In 1873, the photoconductivity of selenium was discovered by Willoughby Smith, an English electrical engineer. This process made selenium electrically conductive and able to absorb light. In 1876, Richard Evans Day and William Grylls Adams realized selenium could produce electricity from light. It did not require any moving parts or heat. This was proof that solar power could easily be harvested and maintained.
First Solar Cell
In 1883, Charles Fritts created the first solar cell. A thin layer of gold was used to coat selenium. It had an energy conversion rate between 1 and 2 percent. Modern solar cells are between 15 and 20 percent.
Observing Photoelectric Effect
The first photoelectric effect observation took place in 1887 by a German physicist named Heinrich Hertz. Light was used to free electrons from a solid surface and then utilized to create power. Hertz discovered more power was produced with exposure to ultraviolet light and not just visible light.
Commercial Production Of Silicon Solar Cells
In 1953, Bell Laboratories physicists realized silicon provides more efficiency than selenium. This led to the creation of the first practical solar cell. It meant solar power could be used to power electrical equipment. Western Electric started selling a commercial license for Silicon PV technologies in 1956.
Solar Energy Used In Space
Solar energy had improved its efficiency so much the government used it to provide power to space exploration equipment. In 1958, the first solar-powered satellite began orbiting the earth.
Research Decreases Costs
During the 1970s, Exxon Corporation funded research able to create solar cells with cheaper materials and lower-grade silicon.
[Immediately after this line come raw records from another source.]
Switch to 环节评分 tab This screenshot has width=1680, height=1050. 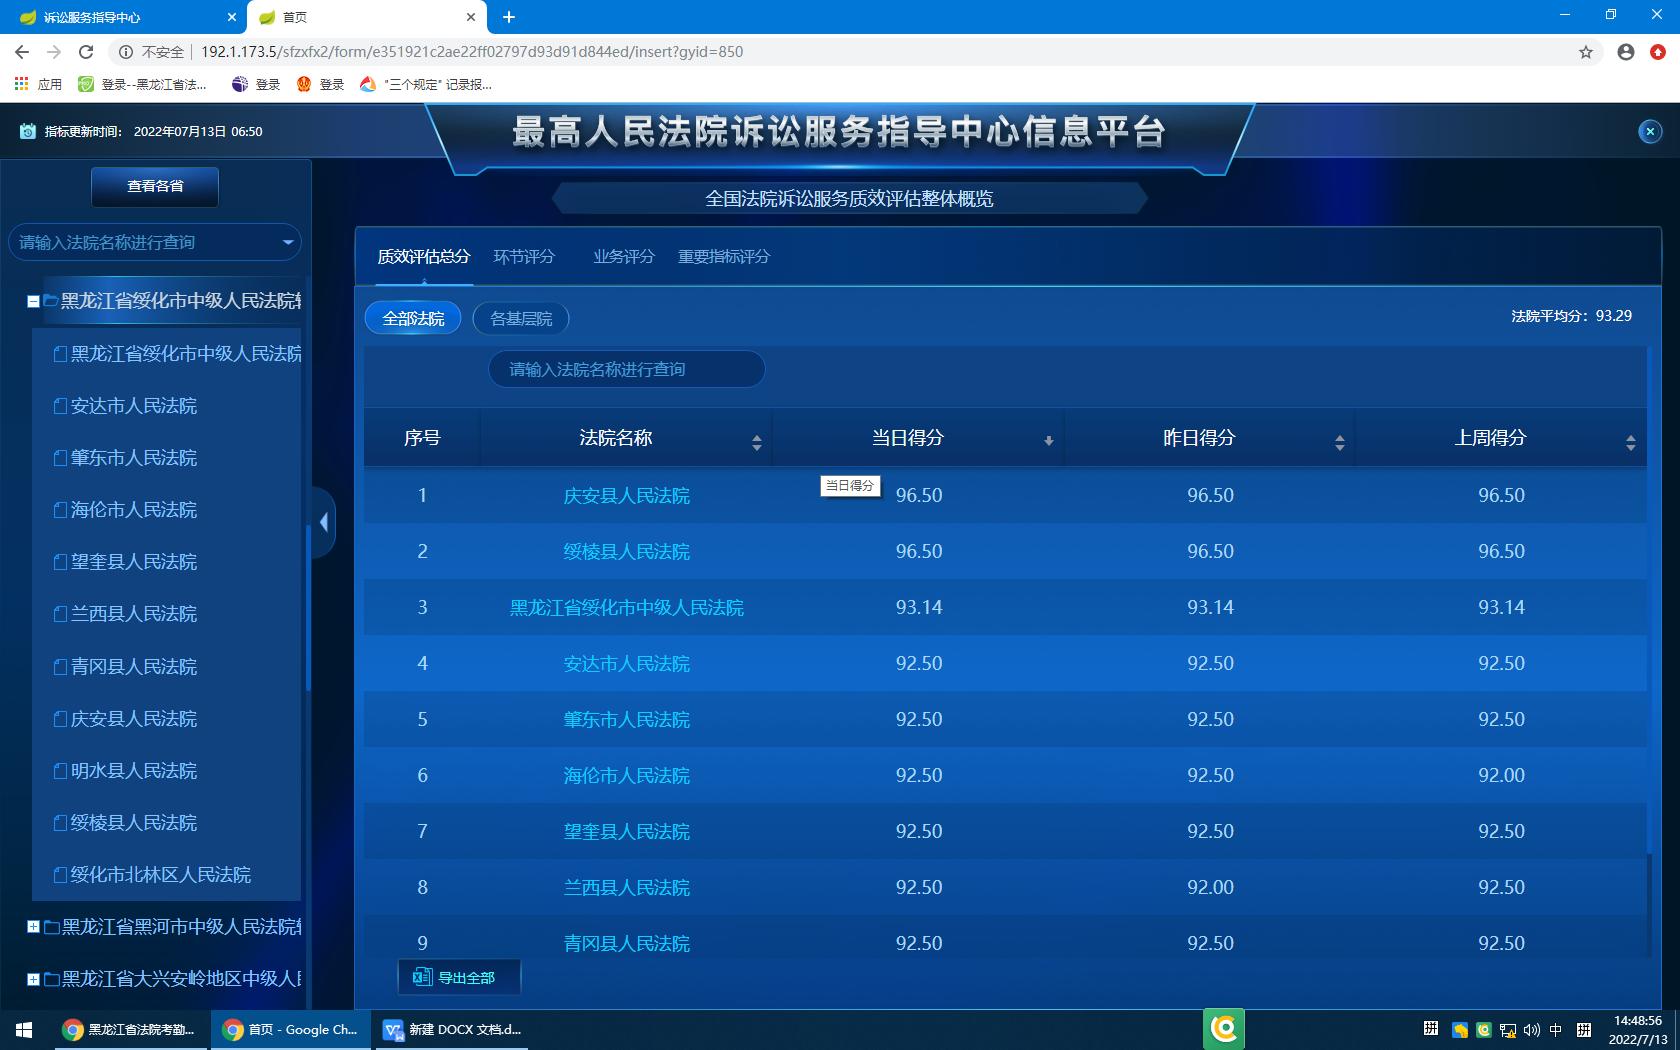524,257
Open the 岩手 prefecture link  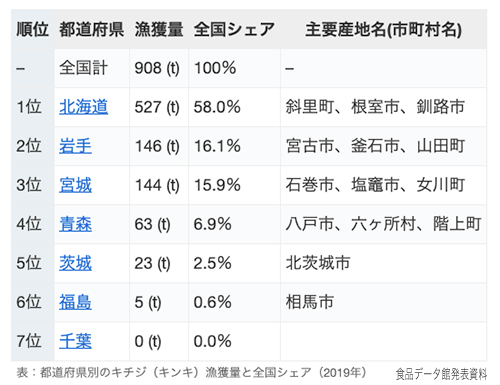point(75,146)
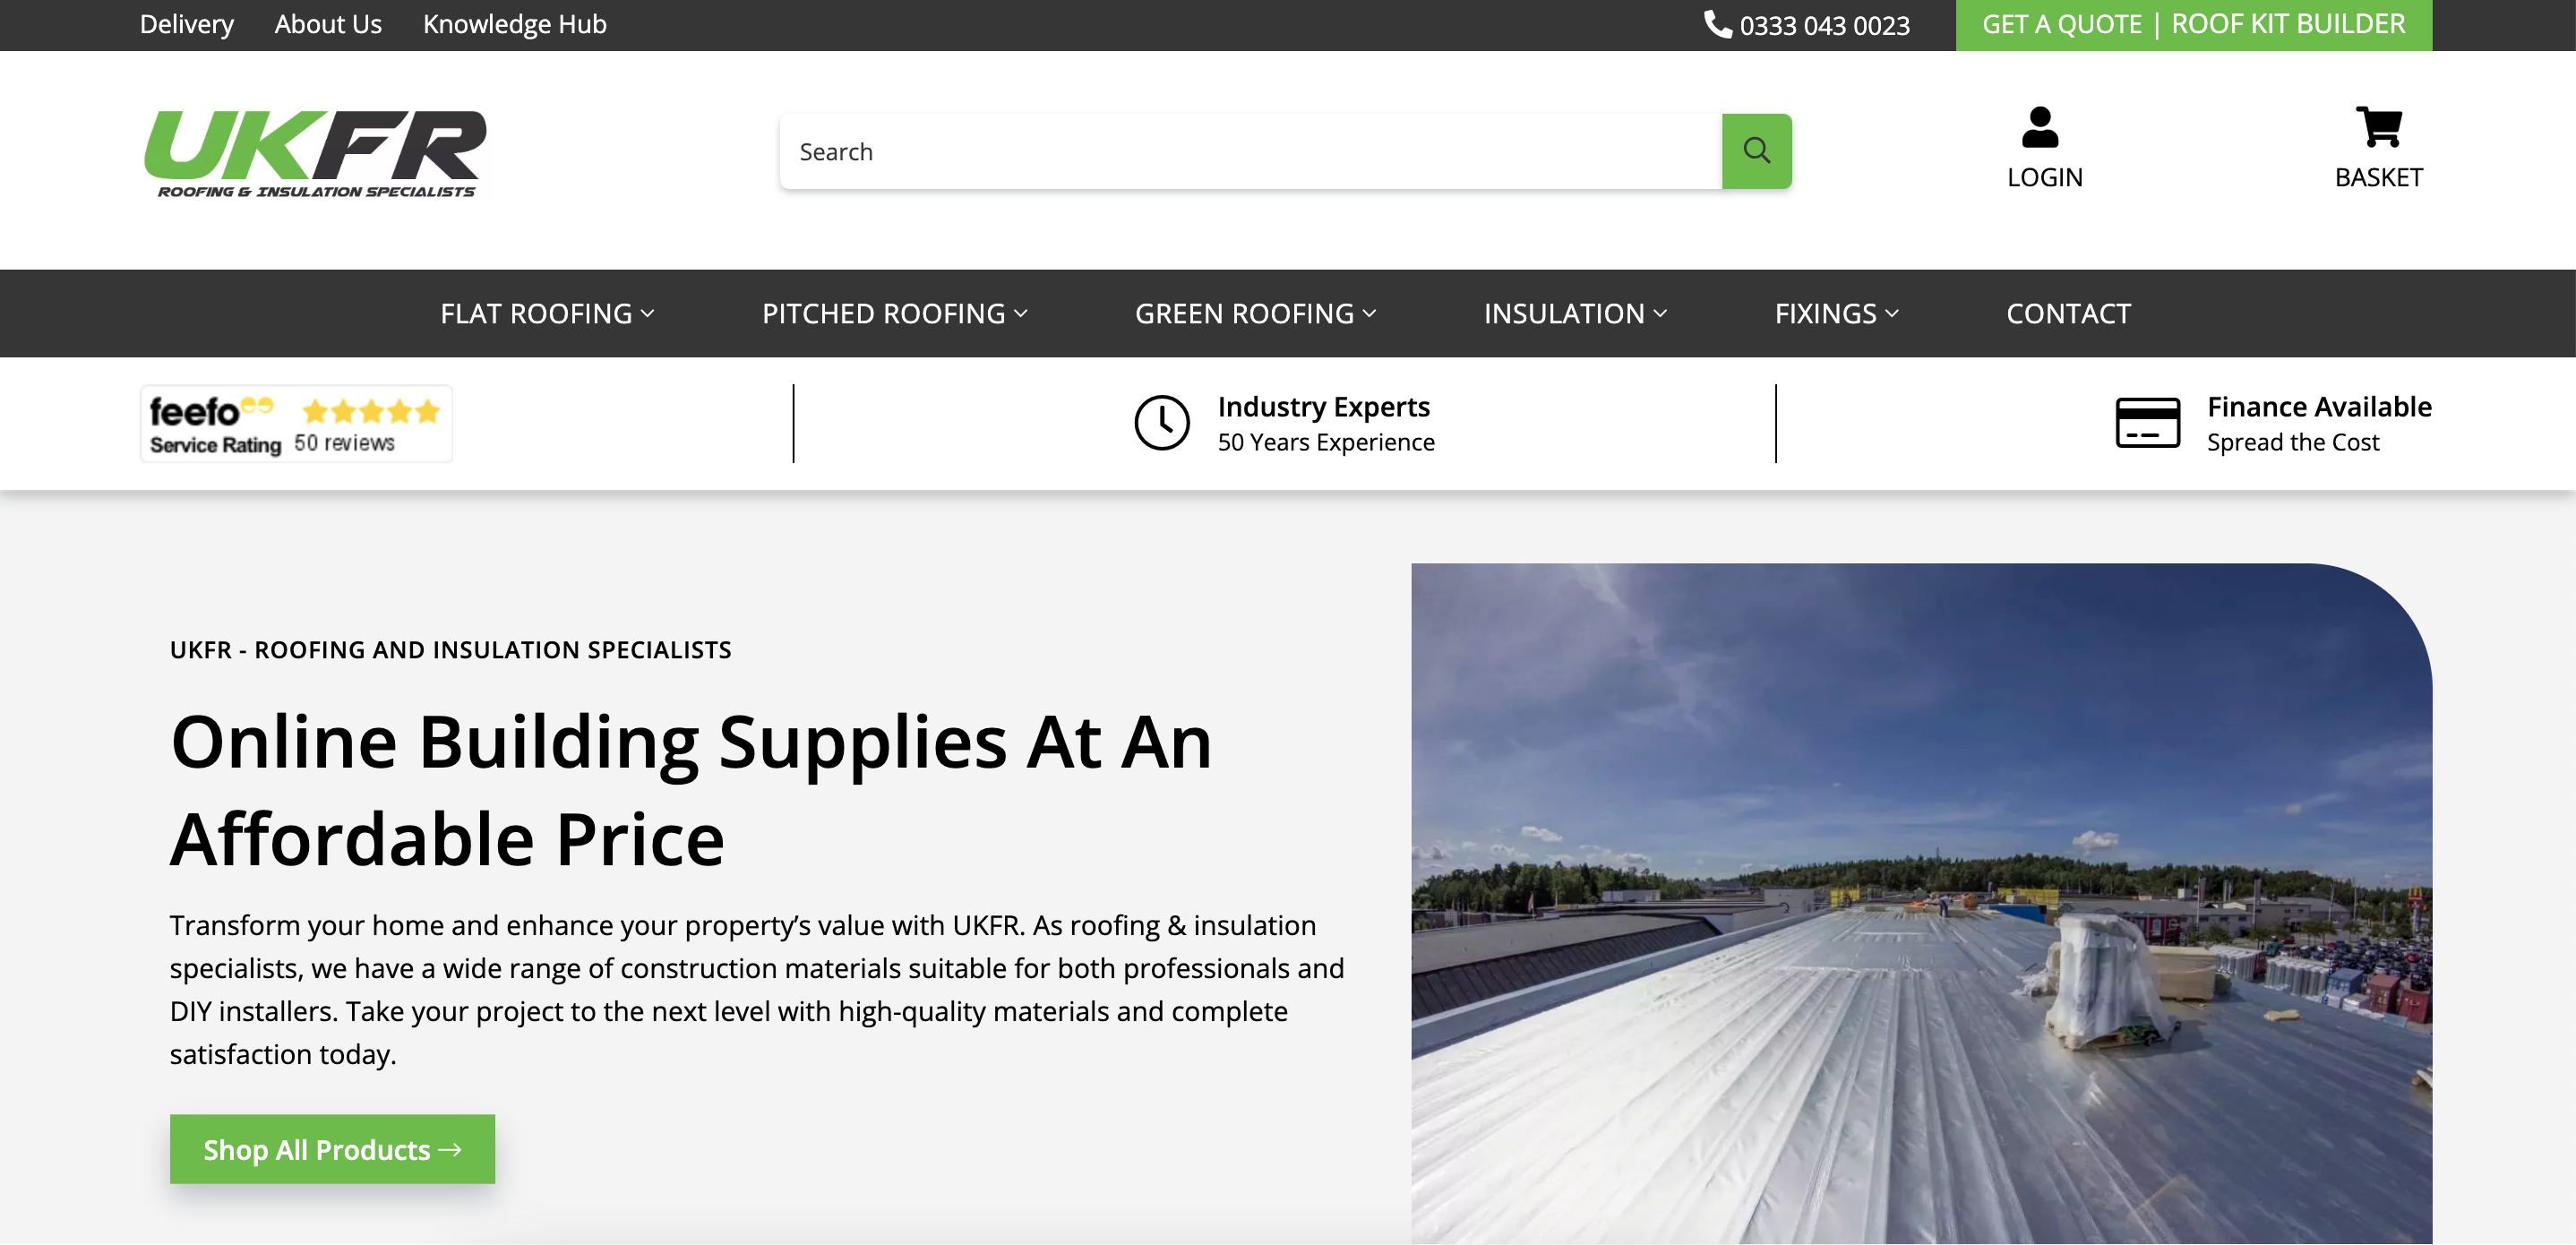The height and width of the screenshot is (1245, 2576).
Task: Open the feefo service rating badge
Action: (296, 424)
This reduced the cost from $100 per watt to as low as $20 per watt.
First Solar Parks
The first solar power plant or solar park was built in 1982 at Hesperia, California. It was able to produce 1 megawatt per hour when operating at full capacity. It could provide power for a 100-kilowatt light bulb for approximately 10 hours and more. A second park was ultimately built in Carrizo Plains, California.
Creation Of Retractable RV Solar Panels
In 1995, Thomas Faludy filed a patent for a retractable awning that had solar cells integrated into it. It provided a way for solar cells to be used with recreational vehicles.
Advancements in Photovoltaic Conversion
A new solar cell was developed in 1994 by the National Renewable Energy Laboratory. It was created from gallium indium phosphide and gallium arsenide. The new cell had more than 30 percent conversion efficiency. This same laboratory ultimately created thin-film solar cells that had 32 percent conversion efficiency.
DIY Solar Panels.
In 2005, DIY solar panels started to be made available to consumers. They quickly became popular and today there are many ways available to make solar panels.
Flexible Printed Solar Panels
Solar cells as thin as paper started being manufactured in 2015. They are rated at a 20 percent power conversion efficiency. These strips are inexpensive to produce as well as flexible.
Discovery Of Sunless Solar Power
In 2016, a research team from the Australian National University and the University of California in Berkeley were able to discover new properties of nanomaterial. One of them was magnetic hyperbolic dispersion. This refers to a material that when heated will glow. This was combined with thermophotovoltaic cells and able to turn heat into electricity without sunlight.
There have been significant advances in solar power during the past 200 years. It started by observing the properties of light and working to find a way to convert it into usable energy. This technology continues to advance and is growing at an impressive rate.